Published by Tim Parkman

How to apply the ‘obligation to be curious’.

by Nathan Smith, The National Business Review, SPECIAL REPORT: EXECUTIVE EDUCATION

Lifelong learning isn’t the same as keeping up with The Economist, and it’s not about packing one’s mind full of information like a computer, either. 

The human mind consumes knowledge similarly to the way the body eats food. And just as overeating can increase a person’s clothing size over time, knowledge gluttony can make one’s brain “fat” as well. Any learning, therefore, requires the added mental equivalent of exercise, which is often the tough part. 

Raechel Ford, director of professional coaching provider ilume, says education isn’t about what a person knows, it’s about how they know. And that means people need to grow “bigger minds,” along with a deeper knowledge base. 

“It’s not just about the soft skills, or learning how to interact with people better. That’s part of it but more important is taking someone with all their hard-worked skills and building new ways for them to think. It’s about multiplying perspectives of the world to give a person a broader outlook on life,” she says. 

Being stacked up with knowledge, she says, is like a heavy backpack – it doesn’t help the person walk any faster. She says this reflects the two major forms of development: horizontal and vertical. Horizontal development is when information is transferred, while vertical development is the application of information. If the two don’t complement, the expensive education can be all for nought. 

Education as team sport 
Institute of Directors chief executive Kirsten Patterson says that’s why lifelong learning – and development in general should be a team sport.

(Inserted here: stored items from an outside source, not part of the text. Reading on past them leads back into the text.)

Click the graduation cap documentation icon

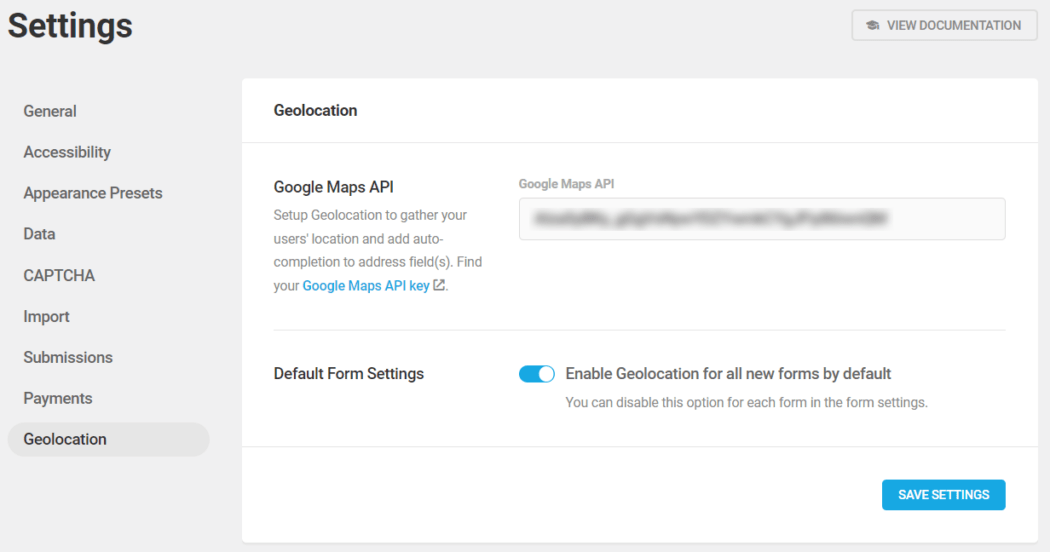coord(872,25)
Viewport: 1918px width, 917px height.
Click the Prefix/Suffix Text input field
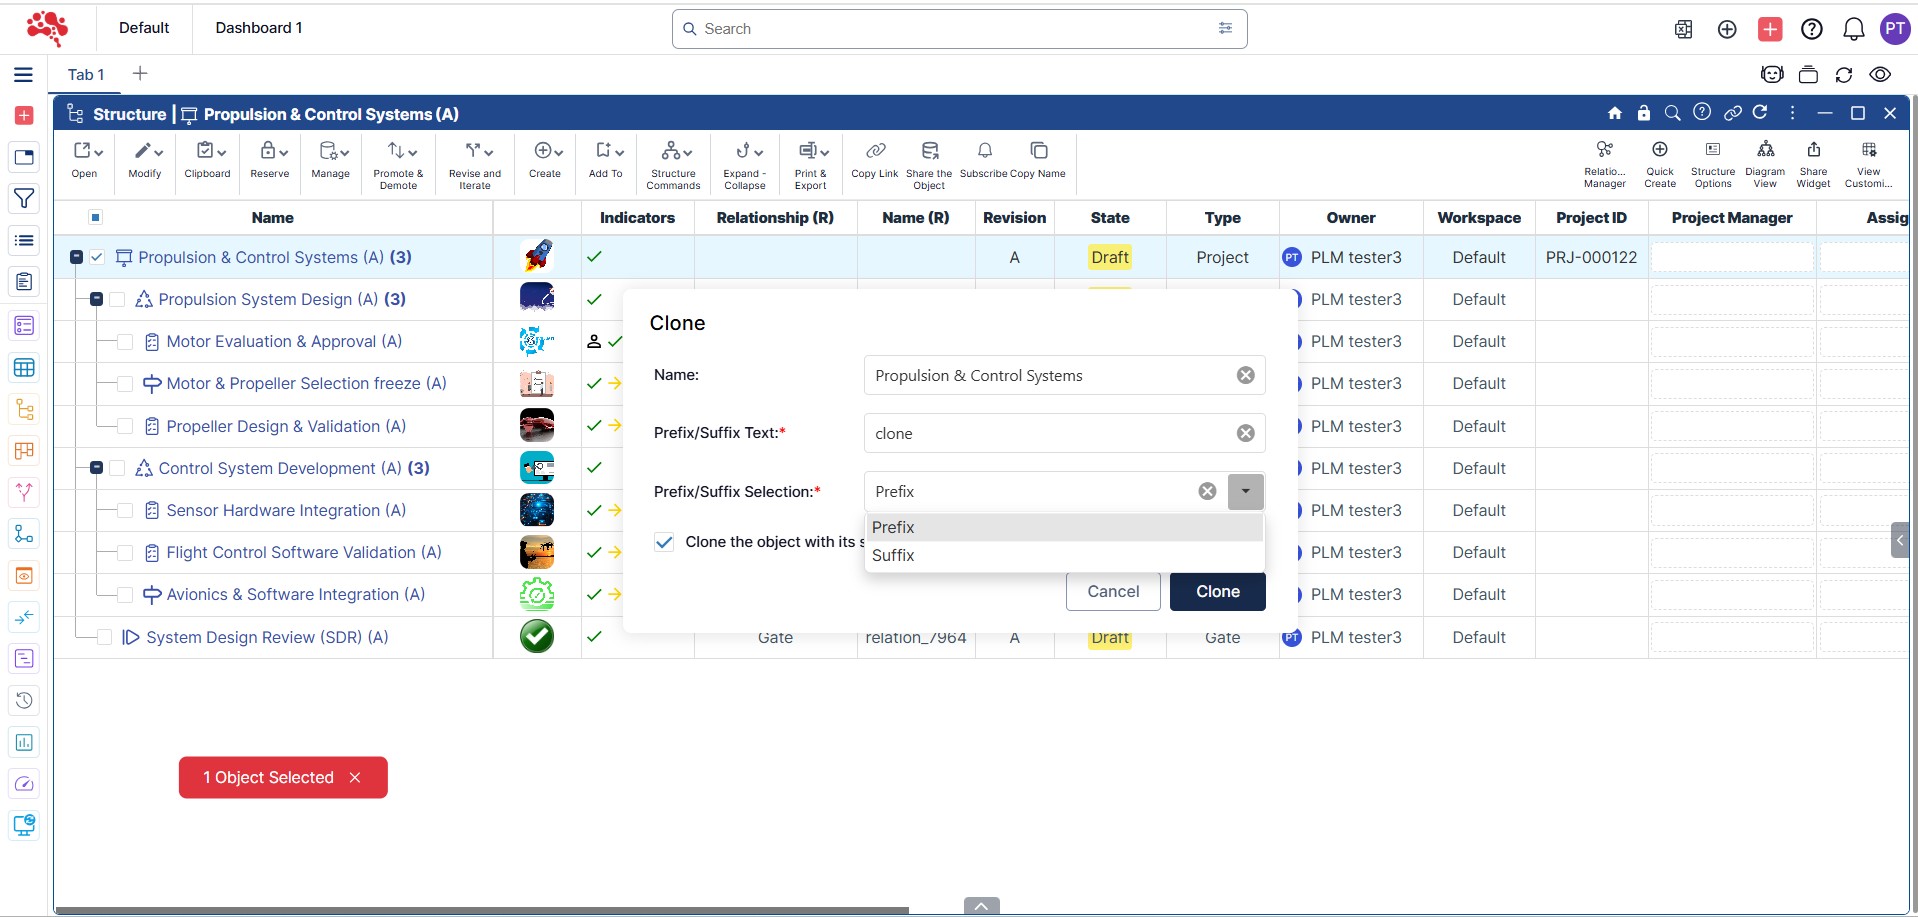1050,434
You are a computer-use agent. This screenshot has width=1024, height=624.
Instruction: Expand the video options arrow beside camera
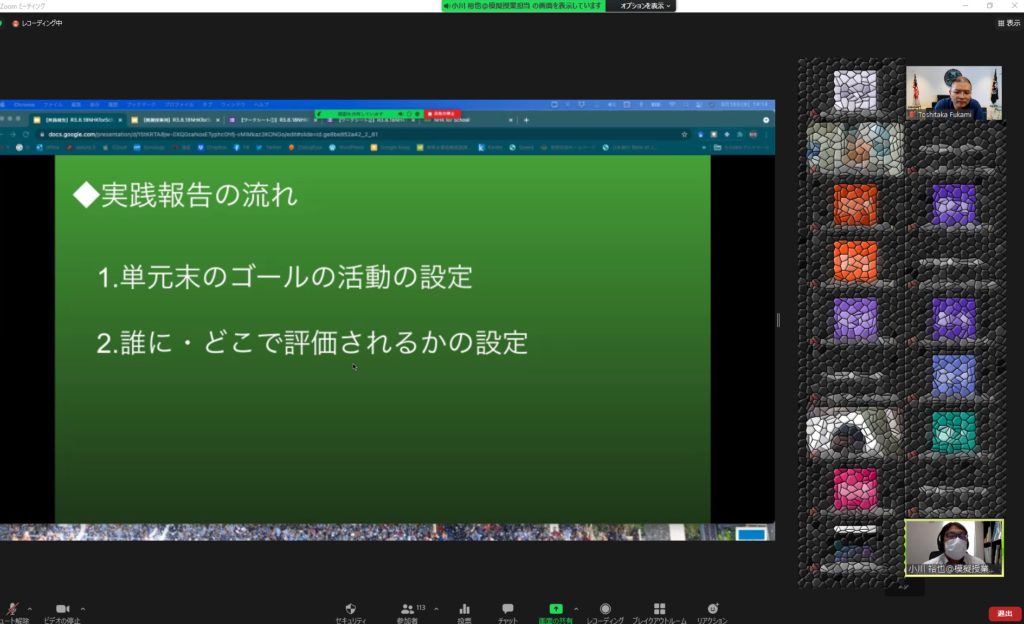(x=83, y=608)
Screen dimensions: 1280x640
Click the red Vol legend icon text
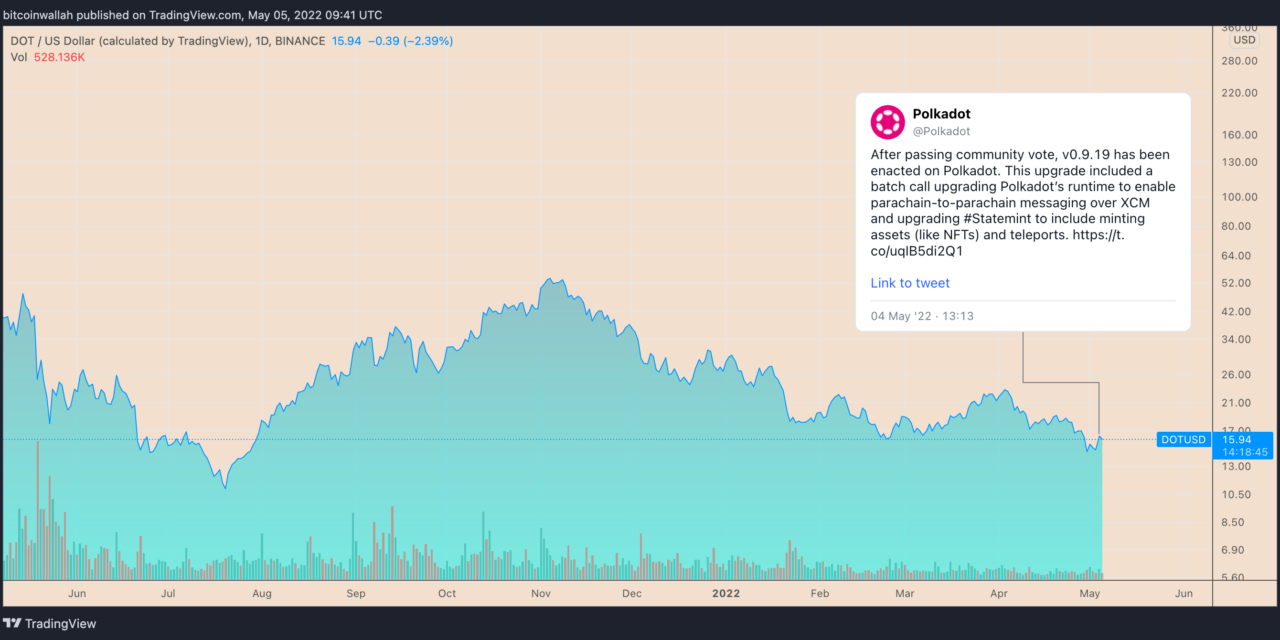(x=17, y=57)
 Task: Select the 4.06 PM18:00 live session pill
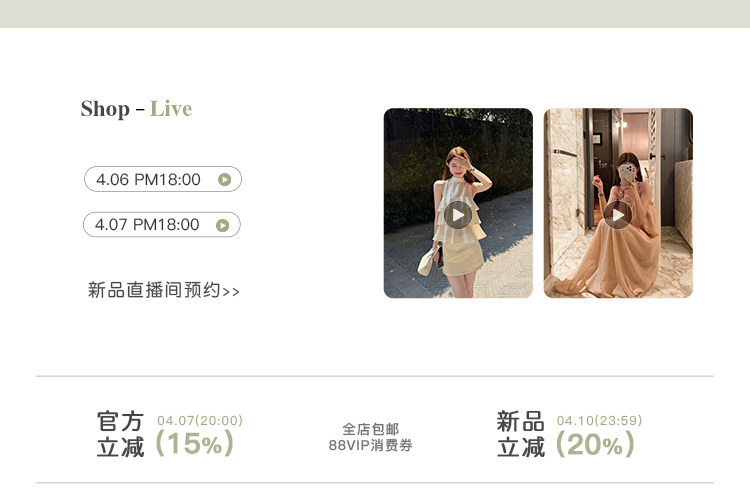[163, 179]
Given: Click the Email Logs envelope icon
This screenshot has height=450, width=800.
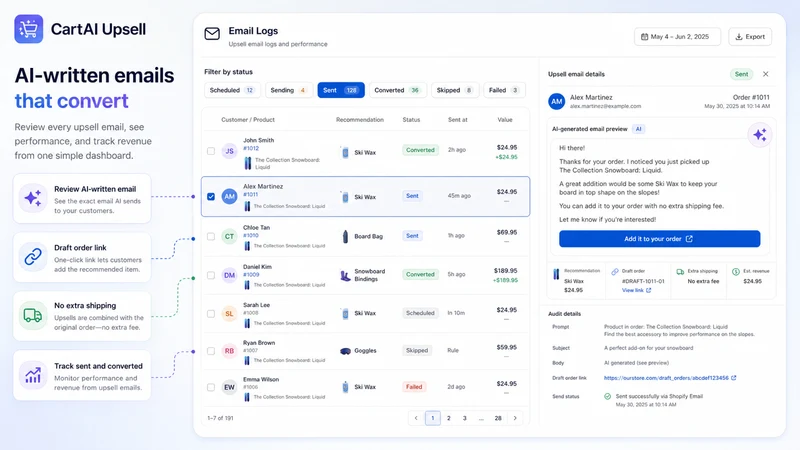Looking at the screenshot, I should coord(212,34).
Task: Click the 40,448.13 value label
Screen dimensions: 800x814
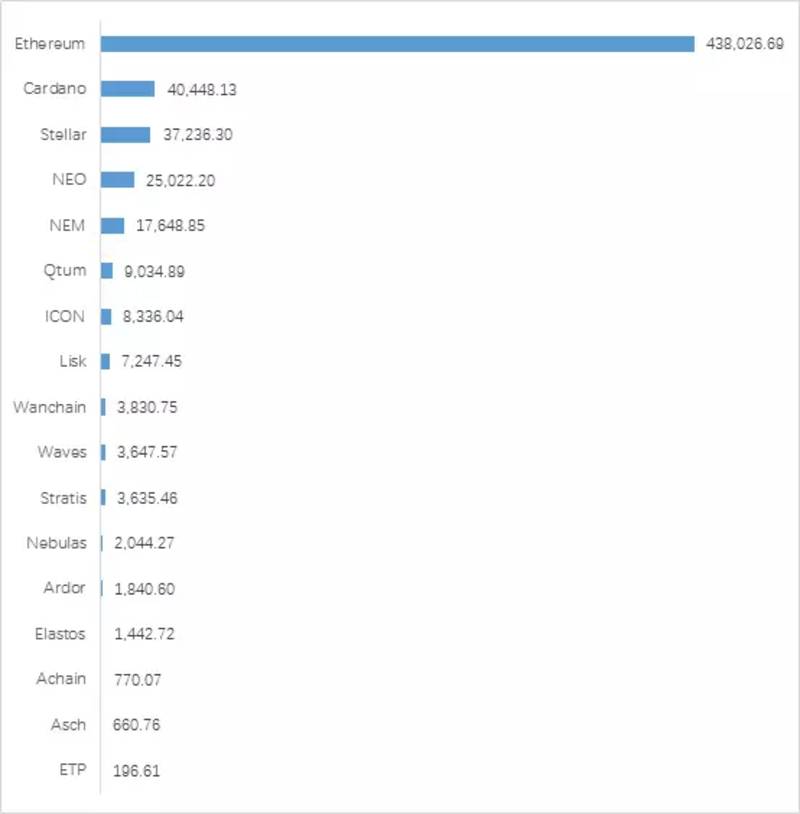Action: pos(201,89)
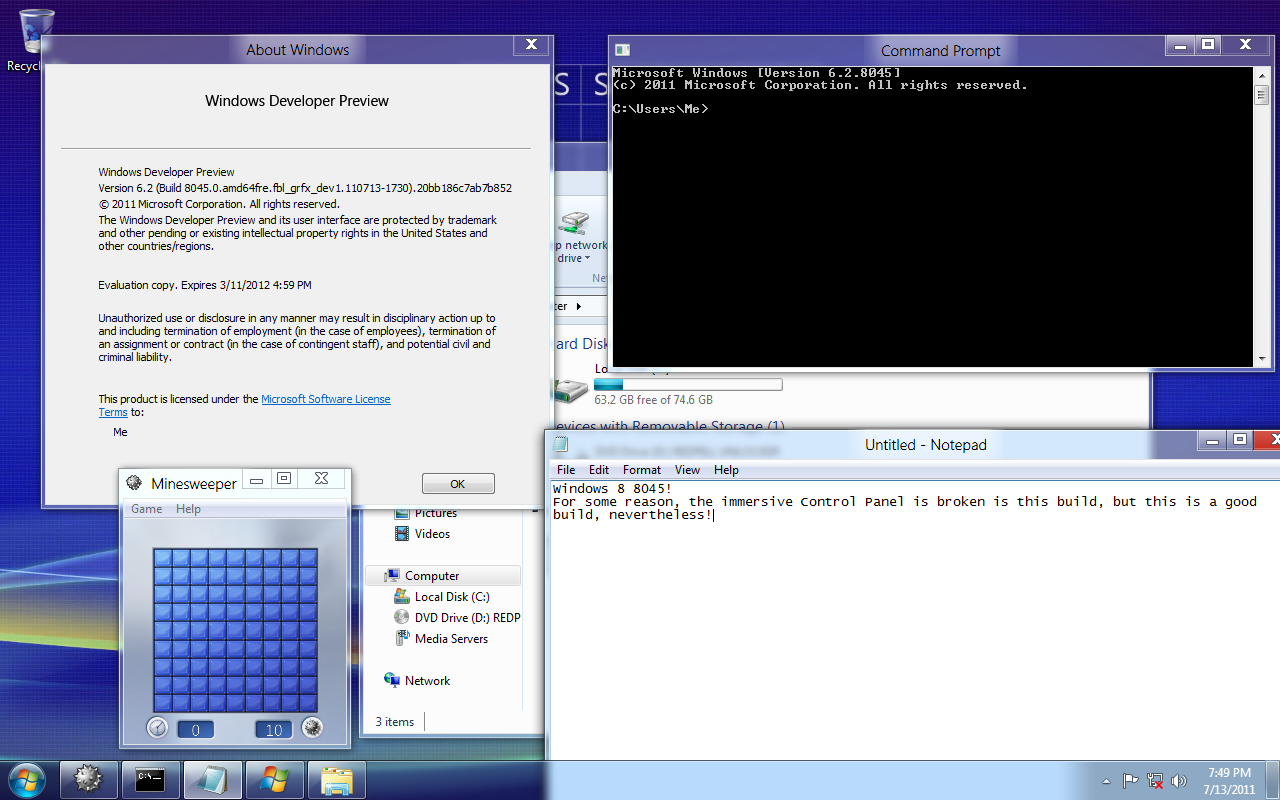
Task: Click the top-left Minesweeper tile
Action: click(162, 558)
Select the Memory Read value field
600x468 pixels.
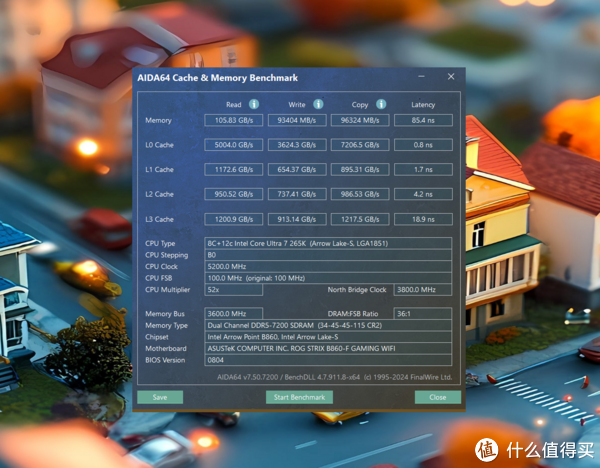(x=233, y=121)
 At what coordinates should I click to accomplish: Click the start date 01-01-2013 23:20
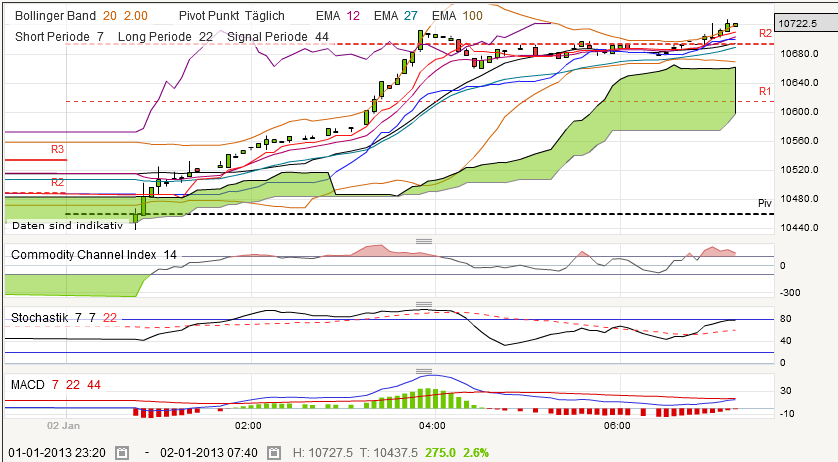click(x=58, y=452)
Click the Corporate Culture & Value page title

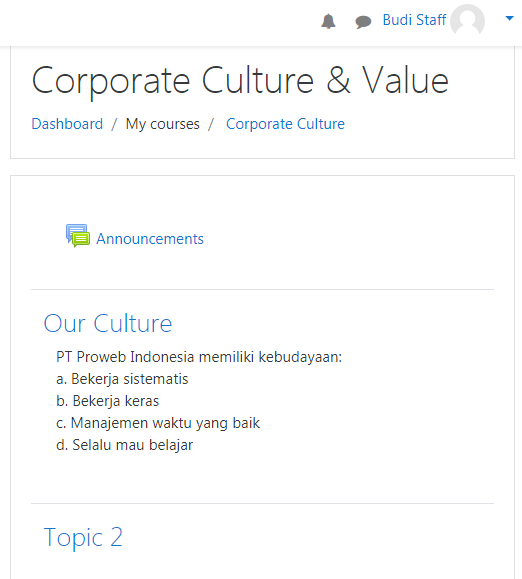click(x=240, y=81)
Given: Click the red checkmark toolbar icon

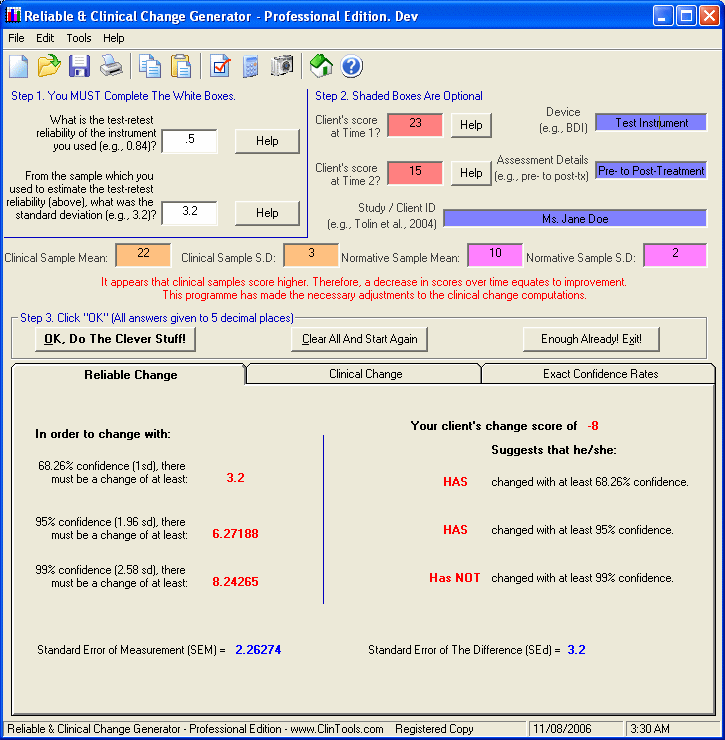Looking at the screenshot, I should click(221, 67).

“It’s essential for directors to constantly learn. They have an obligation to be curious. One of the great skills of a director is to be aware of the world, to be scanning and exploring new ideas for how they can grow great New Zealand businesses,” Ms Patterson says. 

With a team behind and in front of them, a person can calibrate what they might pick up in professional education courses and tease out the most appropriate concepts to practise and exercise with. But exactly what an executive should practice requires honesty from peers. 

“It’s essential for directors to constantly learn. They have an obligation to be curious.” Raechel Ford

“Self-awareness is incredibly important, and often people who take courses have self-identified a desire to up-skill and to continually improve. But we do need to get better at having adult conversations with each other, and these always need to come from a position of authenticity.
“We need to be aware of our strengths and weaknesses so we can approach these from a position of genuinely wanting the corporate boat to go faster. It’s about creating an environment in which lifelong learning is part of what we do every day. When it is part of a workplace culture, those honest conversations about what a person should do next are phrased in a positive context, as opposed to being performance management,” she says. 

In martial arts, when a person achieves their black belt, a whole new journey opens. A black belt is simply a recognition that the student knows the basics – as is the presentation of a university or course degree. Ms Ford says the important thing is to find a way to apply their new-found knowledge and exercise it.

“A lot of people get the opportunity to develop by someone offering it to them. But the other factor is frustration. People are concerned about being stuck where they are and failing to advance,” she says.

“They say they’ve done a lot of learning, been assessed up to their eyeballs on competencies but there’s something missing. Nine out of ten times, courses to develop leadership skills are what they were lacking. That’s what they tell us.”